■ Exercise task ■
Render every line of the entries below as a Markdown table with two columns, Row and Entry line, numbering the rows in order and leaving out blank lines.

■ Items ■
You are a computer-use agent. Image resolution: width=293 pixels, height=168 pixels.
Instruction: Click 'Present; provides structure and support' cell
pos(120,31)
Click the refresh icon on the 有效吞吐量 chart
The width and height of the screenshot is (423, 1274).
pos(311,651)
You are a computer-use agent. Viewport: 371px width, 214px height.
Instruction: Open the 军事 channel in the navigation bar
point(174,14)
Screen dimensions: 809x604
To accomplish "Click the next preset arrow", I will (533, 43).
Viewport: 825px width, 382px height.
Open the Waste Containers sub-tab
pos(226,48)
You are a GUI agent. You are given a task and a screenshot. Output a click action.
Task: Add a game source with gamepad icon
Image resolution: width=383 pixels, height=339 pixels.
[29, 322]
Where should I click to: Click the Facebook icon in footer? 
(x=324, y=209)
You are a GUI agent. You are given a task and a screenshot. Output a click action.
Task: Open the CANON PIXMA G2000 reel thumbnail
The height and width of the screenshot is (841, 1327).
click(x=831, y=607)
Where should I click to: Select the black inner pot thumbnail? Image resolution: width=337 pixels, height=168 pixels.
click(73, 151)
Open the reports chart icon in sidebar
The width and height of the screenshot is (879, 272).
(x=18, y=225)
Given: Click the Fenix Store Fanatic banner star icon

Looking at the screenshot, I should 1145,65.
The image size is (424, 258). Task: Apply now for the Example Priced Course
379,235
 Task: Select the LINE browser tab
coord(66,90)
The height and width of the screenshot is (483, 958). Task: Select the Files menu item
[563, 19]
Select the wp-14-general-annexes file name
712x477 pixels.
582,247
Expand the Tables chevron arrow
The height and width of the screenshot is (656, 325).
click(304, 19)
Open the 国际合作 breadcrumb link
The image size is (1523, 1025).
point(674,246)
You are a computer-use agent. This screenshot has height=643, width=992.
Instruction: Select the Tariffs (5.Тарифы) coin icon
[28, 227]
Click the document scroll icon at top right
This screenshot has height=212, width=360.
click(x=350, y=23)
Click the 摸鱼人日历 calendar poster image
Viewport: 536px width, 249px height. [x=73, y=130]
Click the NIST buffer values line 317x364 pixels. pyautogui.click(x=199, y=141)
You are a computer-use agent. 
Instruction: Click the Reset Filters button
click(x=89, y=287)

■ Answer in full ■
| Row | Entry line |
|---|---|
| 1 | You are a computer-use agent. Image resolution: width=293 pixels, height=168 pixels. |
| 2 | Instruction: Click 'Present; provides structure and support' cell |
| 3 | pos(120,31) |
| 4 | Click the refresh icon on the 有效吞吐量 chart |
| 5 | The width and height of the screenshot is (423, 1274). |
| 6 | pos(311,651) |
| 7 | You are a computer-use agent. Viewport: 371px width, 214px height. |
| 8 | Instruction: Open the 军事 channel in the navigation bar |
| 9 | point(174,14) |
| 10 | Screen dimensions: 809x604 |
| 11 | To accomplish "Click the next preset arrow", I will (533, 43). |
| 12 | Viewport: 825px width, 382px height. |
| 13 | Open the Waste Containers sub-tab |
| 14 | pos(226,48) |
| 15 | You are a GUI agent. You are given a task and a screenshot. Output a click action. |
| 16 | Task: Add a game source with gamepad icon |
| 17 | Image resolution: width=383 pixels, height=339 pixels. |
| 18 | [29, 322] |
| 19 | Where should I click to: Click the Facebook icon in footer?  |
| 20 | (x=324, y=209) |
| 21 | You are a GUI agent. You are given a task and a screenshot. Output a click action. |
| 22 | Task: Open the CANON PIXMA G2000 reel thumbnail |
| 23 | The height and width of the screenshot is (841, 1327). |
| 24 | click(x=831, y=607) |
| 25 | Where should I click to: Select the black inner pot thumbnail? Image resolution: width=337 pixels, height=168 pixels. |
| 26 | click(73, 151) |
| 27 | Open the reports chart icon in sidebar |
| 28 | The width and height of the screenshot is (879, 272). |
| 29 | (x=18, y=225) |
| 30 | Given: Click the Fenix Store Fanatic banner star icon |
| 31 | Looking at the screenshot, I should 1145,65. |
| 32 | The image size is (424, 258). Task: Apply now for the Example Priced Course |
| 33 | 379,235 |
| 34 |  Task: Select the LINE browser tab |
| 35 | coord(66,90) |
| 36 | The height and width of the screenshot is (483, 958). Task: Select the Files menu item |
| 37 | [563, 19] |
| 38 | Select the wp-14-general-annexes file name |
| 39 | 712x477 pixels. |
| 40 | 582,247 |
| 41 | Expand the Tables chevron arrow |
| 42 | The height and width of the screenshot is (656, 325). |
| 43 | click(304, 19) |
| 44 | Open the 国际合作 breadcrumb link |
| 45 | The image size is (1523, 1025). |
| 46 | point(674,246) |
| 47 | You are a computer-use agent. This screenshot has height=643, width=992. |
| 48 | Instruction: Select the Tariffs (5.Тарифы) coin icon |
| 49 | [28, 227] |
| 50 | Click the document scroll icon at top right |
| 51 | This screenshot has height=212, width=360. |
| 52 | click(x=350, y=23) |
| 53 | Click the 摸鱼人日历 calendar poster image |
| 54 | Viewport: 536px width, 249px height. [x=73, y=130] |
| 55 | Click the NIST buffer values line 317x364 pixels. pyautogui.click(x=199, y=141) |
| 56 | You are a computer-use agent.  |
| 57 | Instruction: Click the Reset Filters button |
| 58 | click(x=89, y=287) |